Once I’ve reached the bottom of the third page, I will hoist myself up, put my journal back in my backpack and continue walking along the coastal path to Clovelly Beach. As far as Sydney beaches go, Clovelly is unique in that in addition to a narrow, sandy beach at the end of its long, narrow bay it has twenty-foot-wide, Amalfi-style concrete slabs running along the full length of each of the banks of the bay, which have stairs that lead directly into the ocean just like those at the edge of a swimming pool. While originally built during the Great Depression to give the area’s many unemployed laborers something to do, it now serves to allow visitors to sunbathe and swim without having to deal with the many evils of sand. By the time I reach the path that runs above the edge of the southern concrete bank, there will usually be three men in the ocean: a single man and two male friends. It is always the same man: old, fat, bald and doing butterfly strokes back and forth across the breadth of the bay. It is always a different pair of friends. If I’m lucky, one of them will be fit.
So uplifted was I by the Céline-led soundtrack to the sunrise on my first morning out of the Randwick cave that I decided at this point to strip down to my underwear and give myself a spontaneous mikvah. Although I scraped my knee on a rock in the shallows, the water was pleasantly warm and the experience rejuvenating. For the next week, I continued having an ocean swim every morning. But then, I gave up on trying to fool myself that I was the kind of person who enjoys morning ocean swims when it is any less than 70 degrees in the water and 80 degrees outside (which it very rarely is at 6.30 am in Sydney), and so now I will just stand against the railing of the promenade for a few moments, creepily watching the real men in the ocean, before moving on.
**********
What the task requires: Copy out everything in the passage about the walk to Clovelly Beach from "So uplifted was" down to "before moving on.".
**********
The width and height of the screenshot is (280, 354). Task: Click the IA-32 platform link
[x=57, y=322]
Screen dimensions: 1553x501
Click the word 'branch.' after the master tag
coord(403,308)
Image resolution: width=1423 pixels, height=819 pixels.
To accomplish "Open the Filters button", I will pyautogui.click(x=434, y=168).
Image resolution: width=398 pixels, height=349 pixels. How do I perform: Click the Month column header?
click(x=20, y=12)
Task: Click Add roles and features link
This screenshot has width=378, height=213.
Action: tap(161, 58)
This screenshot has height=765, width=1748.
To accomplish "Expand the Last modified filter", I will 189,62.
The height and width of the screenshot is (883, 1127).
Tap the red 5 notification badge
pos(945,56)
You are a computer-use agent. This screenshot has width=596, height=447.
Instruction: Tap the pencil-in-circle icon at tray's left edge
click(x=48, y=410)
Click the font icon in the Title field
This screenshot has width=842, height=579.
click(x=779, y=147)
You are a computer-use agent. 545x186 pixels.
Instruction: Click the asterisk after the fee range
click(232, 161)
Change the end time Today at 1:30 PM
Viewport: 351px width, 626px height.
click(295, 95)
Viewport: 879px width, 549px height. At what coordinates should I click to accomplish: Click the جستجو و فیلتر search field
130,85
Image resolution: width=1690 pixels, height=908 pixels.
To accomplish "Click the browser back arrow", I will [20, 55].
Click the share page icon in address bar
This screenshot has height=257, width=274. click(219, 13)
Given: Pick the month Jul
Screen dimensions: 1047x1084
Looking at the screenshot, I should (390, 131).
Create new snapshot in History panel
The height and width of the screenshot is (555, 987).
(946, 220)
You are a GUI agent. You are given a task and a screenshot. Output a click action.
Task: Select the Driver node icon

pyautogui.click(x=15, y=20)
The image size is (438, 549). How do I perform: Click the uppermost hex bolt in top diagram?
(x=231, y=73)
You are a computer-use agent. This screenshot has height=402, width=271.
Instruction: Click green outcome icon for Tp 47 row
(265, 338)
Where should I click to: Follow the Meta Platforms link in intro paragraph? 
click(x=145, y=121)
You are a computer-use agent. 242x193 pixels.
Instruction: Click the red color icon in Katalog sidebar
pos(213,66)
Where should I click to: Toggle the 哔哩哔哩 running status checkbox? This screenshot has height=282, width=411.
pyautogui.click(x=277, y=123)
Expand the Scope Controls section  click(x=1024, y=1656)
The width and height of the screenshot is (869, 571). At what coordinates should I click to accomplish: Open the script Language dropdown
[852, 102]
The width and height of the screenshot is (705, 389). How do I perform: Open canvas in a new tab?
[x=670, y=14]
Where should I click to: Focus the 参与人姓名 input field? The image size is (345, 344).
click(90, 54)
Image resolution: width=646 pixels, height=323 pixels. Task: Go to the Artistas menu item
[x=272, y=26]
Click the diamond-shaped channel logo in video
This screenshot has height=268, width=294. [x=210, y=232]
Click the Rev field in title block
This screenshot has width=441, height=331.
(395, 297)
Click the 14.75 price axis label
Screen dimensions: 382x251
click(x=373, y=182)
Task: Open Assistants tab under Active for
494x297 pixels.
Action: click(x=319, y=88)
**********
Output:
So uplifted was I by the Céline-led soundtrack to the sunrise on my first morning out of the Randwick cave that I decided at this point to strip down to my underwear and give myself a spontaneous mikvah. Although I scraped my knee on a rock in the shallows, the water was pleasantly warm and the experience rejuvenating. For the next week, I continued having an ocean swim every morning. But then, I gave up on trying to fool myself that I was the kind of person who enjoys morning ocean swims when it is any less than 70 degrees in the water and 80 degrees outside (which it very rarely is at 6.30 am in Sydney), and so now I will just stand against the railing of the promenade for a few moments, creepily watching the real men in the ocean, before moving on.